Il n’y avait que des tirailleurs marocains. Pas de Français ou d’autres, que des tirailleurs marocains.
À quelles grandes opérations vous avez participé ?
J’étais au Vietnam et on a subi une grande attaque qui a duré pendant six heures, toute la nuit. C’est pendant cette attaque que j’ai été blessé… J’ai reçu une médaille de corps d’armée, la croix de guerre et ensuite j’ai été réformé et je suis rentré à Meknès. C’est la seule guerre à laquelle j’ai participé.
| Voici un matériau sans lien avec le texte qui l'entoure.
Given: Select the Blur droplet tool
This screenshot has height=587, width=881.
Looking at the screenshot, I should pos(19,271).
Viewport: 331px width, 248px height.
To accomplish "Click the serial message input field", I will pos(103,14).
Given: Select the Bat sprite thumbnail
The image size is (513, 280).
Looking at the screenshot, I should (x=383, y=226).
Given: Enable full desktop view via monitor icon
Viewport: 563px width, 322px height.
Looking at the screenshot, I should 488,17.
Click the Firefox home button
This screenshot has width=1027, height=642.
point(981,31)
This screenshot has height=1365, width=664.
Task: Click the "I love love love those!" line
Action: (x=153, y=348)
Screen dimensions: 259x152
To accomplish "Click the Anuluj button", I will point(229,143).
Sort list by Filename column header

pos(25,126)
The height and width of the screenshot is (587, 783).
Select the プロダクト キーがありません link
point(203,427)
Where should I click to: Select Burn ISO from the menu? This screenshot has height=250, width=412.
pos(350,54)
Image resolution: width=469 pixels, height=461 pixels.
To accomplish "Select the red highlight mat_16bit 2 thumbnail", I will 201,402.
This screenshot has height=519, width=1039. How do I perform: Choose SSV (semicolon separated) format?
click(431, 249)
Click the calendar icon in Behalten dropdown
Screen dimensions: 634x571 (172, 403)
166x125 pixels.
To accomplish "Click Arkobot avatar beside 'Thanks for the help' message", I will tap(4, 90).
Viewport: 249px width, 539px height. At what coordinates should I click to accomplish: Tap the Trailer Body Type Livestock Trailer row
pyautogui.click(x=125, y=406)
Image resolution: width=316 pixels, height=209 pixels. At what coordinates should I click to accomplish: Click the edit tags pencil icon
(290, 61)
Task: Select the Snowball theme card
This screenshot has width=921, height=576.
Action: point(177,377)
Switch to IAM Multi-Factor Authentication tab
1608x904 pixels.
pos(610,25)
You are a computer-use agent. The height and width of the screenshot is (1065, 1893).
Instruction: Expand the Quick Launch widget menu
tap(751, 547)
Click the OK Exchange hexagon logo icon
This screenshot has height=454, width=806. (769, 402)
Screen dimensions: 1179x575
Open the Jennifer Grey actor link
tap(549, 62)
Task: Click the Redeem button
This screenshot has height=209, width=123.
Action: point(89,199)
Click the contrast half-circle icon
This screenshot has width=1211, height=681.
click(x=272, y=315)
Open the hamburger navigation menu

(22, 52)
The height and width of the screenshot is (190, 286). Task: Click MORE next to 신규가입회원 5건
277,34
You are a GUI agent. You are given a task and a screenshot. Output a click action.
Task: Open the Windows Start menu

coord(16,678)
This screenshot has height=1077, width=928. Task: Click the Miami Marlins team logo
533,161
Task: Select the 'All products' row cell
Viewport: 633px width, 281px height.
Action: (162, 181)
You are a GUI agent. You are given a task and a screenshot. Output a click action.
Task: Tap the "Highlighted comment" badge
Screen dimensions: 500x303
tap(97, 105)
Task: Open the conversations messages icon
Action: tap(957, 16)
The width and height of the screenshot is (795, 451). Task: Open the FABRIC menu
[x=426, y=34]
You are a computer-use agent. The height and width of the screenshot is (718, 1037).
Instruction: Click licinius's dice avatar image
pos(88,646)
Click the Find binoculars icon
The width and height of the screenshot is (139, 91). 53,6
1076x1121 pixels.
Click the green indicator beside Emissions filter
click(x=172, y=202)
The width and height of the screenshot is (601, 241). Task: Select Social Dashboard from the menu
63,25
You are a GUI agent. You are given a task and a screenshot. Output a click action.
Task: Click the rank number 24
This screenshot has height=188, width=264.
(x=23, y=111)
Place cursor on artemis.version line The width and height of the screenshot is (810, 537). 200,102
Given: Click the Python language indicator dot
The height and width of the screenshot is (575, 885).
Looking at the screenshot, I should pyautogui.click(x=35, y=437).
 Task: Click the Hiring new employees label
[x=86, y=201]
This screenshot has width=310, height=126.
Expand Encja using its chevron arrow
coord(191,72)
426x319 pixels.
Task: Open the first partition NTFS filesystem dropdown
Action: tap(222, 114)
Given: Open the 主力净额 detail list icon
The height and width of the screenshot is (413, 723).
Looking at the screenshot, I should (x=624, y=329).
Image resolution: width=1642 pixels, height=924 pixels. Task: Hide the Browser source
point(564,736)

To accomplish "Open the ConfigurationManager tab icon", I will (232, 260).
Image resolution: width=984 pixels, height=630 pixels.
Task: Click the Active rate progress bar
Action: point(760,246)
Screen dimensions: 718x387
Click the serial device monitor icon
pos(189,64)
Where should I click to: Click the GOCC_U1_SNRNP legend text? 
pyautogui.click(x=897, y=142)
La guerre du Vietnam, entre 1951 et 1956. J’ai été rapatrié de Hanoï à Paris, en 1952, et de Paris à Casablanca, puis après de Casablanca à Meknès. C’est à ce moment-là que je me suis fait réformer en tant que « blessé de guerre ».
Quelles étaient vos relations avec les autres soldats ? Dans votre compagnie, vous n’étiez qu’avec des Marocains ou il y avait d’autres nationalités ?
Il n’y avait que des tirailleurs marocains. Pas de Français ou d’autres, que des tirailleurs marocains. Chaque compagnie était à part.
Après avoir été réformé, qu’avez-vous fait ?
J’étais réformé ensuite j’ai travaillé dans la fonction publique, j’étais ambulancier, sur l’Atlas, jusqu’à la retraite. Ce n’était pas très bien payé. C’est l’État qui m’y a affecté. Et j’ai maintenant une décoration royale marocaine.
AZIZ JOUHADI – Comment se déroule votre vie en France ? Comment se passe vos journées ?
Nous, on leur a pacifié le pays, les Allemands sont allés jusqu’ici… mais eux ne s’occupe pas bien de nous ! Eux… la France… Ils ne veulent pas nous aider malgré que nous ayons combattu pour eux, pour leur indépendance… Nous sommes toujours en combat pour nos droits.
JOËL GUTTMAN – Quant à vos relations avec les gens, la population française, y a-t-il un problème ?
La France nous donne une espèce de pension, la CAF… quand on est en France ! Mais quand nous sommes au Maroc, on ne nous donne rien. Avec la population, on se respecte, les gens nous respectent. Si on n’exerce pas de racisme, on ne subira pas de racisme !
La France nous accorde la CAF… quand on est en France ! Mais quand nous sommes au Maroc, on nous donne rien.
De plus, puisque j’ai été réformé et blessé, les gens me respectaient beaucoup. On m’a envoyé une convocation pour venir et c’est la France qui a payé les frais du voyage. Je suis venu directement à Bordeaux, au tribunal, pour régulariser mes papiers. On m’a envoyé au foyer Dany avant d’aller à celui de la SONACOTRA (actuellement ADOMA) au cours du Médoc. Je suis venu tout seul. Je n’avais personne pour m’accueillir à la gare. Je ne connaissais personne… Je n’avais que ma convocation que je montrais aux gens qui me guidaient à leur tour.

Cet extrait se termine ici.